- Limmo Peninsula Location within Greater London
- OS grid reference: TQ394810
- • Charing Cross: 5.65 mi (9.1 km) W
- London borough: Newham;
- Ceremonial county: Greater London
- Region: London;
- Country: England
- Sovereign state: United Kingdom
- Post town: LONDON
- Postcode district: E16
- Dialling code: 020
- Police: Metropolitan
- Fire: London
- Ambulance: London
- UK Parliament: West Ham and Beckton;
- London Assembly: City and East;

= Limmo Peninsula =

The Limmo Peninsula is an area of Canning Town in the London Borough of Newham in East London. It lies on the east bank of Bow Creek at the mouth of the River Lea near Leamouth.

==Etymology==
Created in the 1990s, the nearby Bow Creek Ecology Park was formerly known as the Limmo Peninsula Ecological Park.

==History==
The site was used as construction staging for the Jubilee Line Extension in the 1990s and the Docklands Light Railway extension to City Airport in the 2000s, before being used as the primary work site for the eastbound tunnel boring machines for Crossrail in the 2010s. Archaeologists working on the Crossrail site in 2012 uncovered remains of the Thames Ironworks and Shipbuilding Company.

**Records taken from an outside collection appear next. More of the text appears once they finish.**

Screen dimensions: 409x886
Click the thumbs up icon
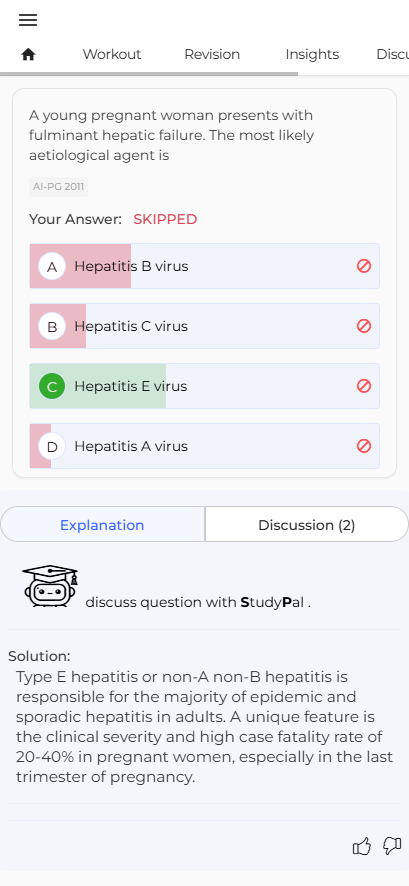pyautogui.click(x=362, y=846)
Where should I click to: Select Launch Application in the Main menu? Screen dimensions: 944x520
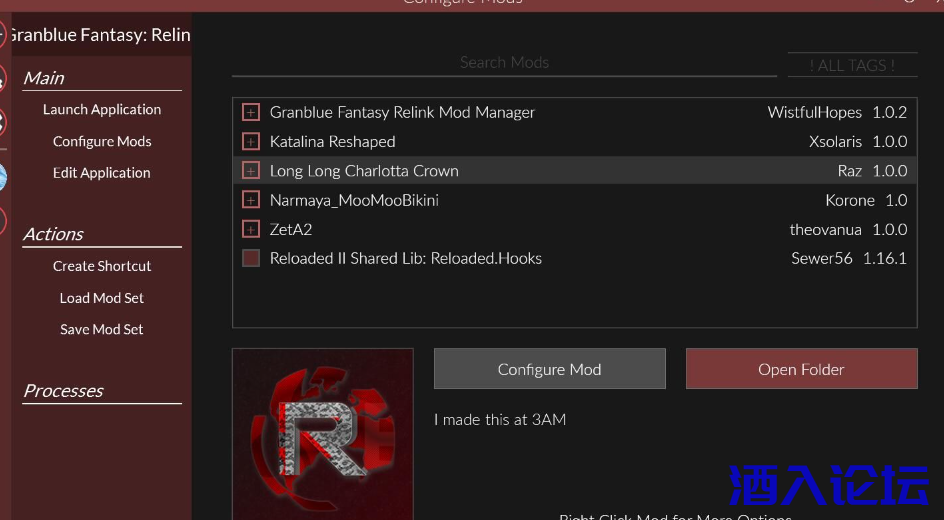102,110
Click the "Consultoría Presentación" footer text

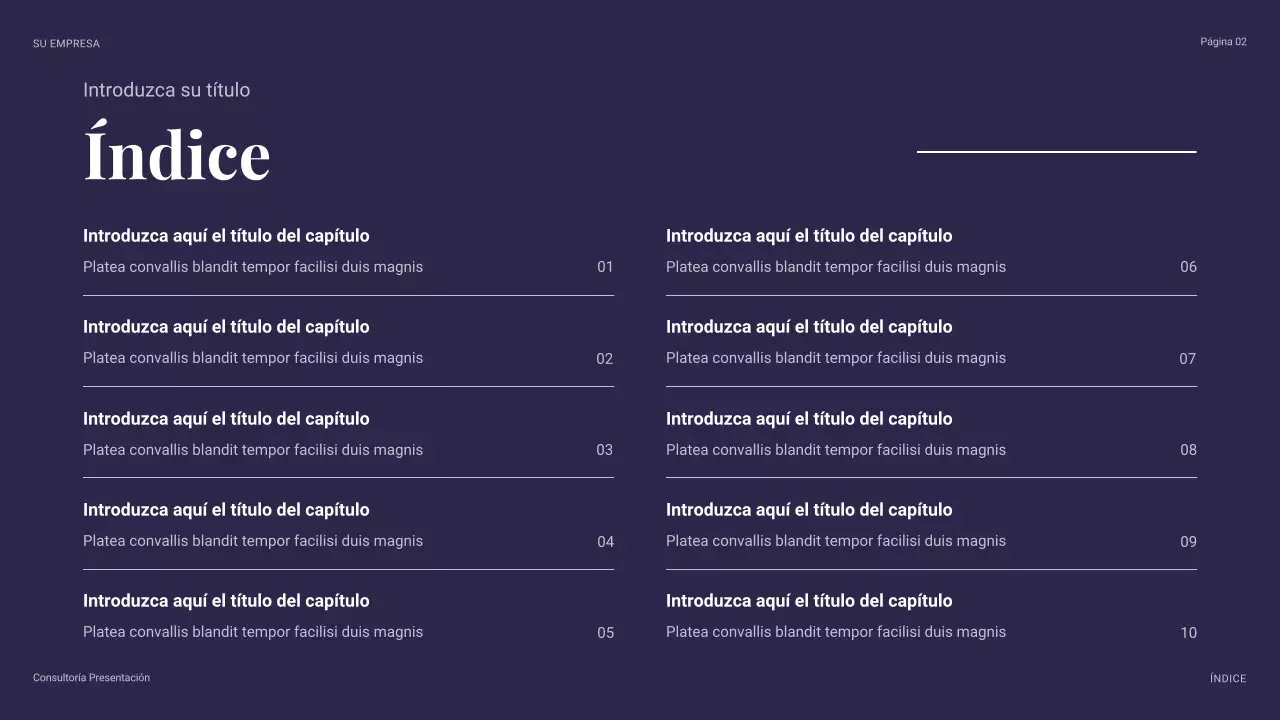click(91, 678)
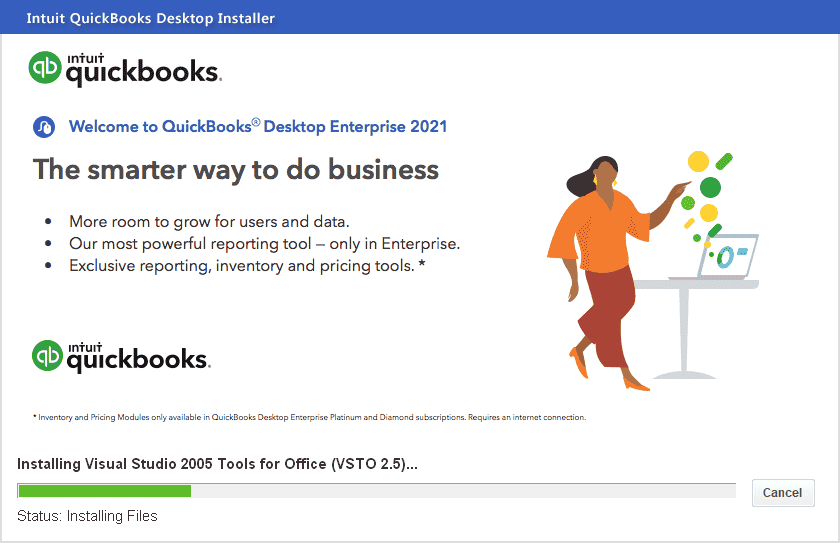
Task: Click the unfilled portion of the progress bar
Action: (463, 491)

In 2018, Sadiq Khan announced that, following the completion of Crossrail works in 2018, the 12-acre site would be developed for housing – with over 1,500 new homes. The site is currently owned by Transport for London, with income from the project reinvested into the transport system.

==Geography==
It is located to the west of Canning Town. The River Lea forms an 'S' shape bend with the Leamouth Peninsula surrounded by Newham on three sides and connected to Tower Hamlets to the south.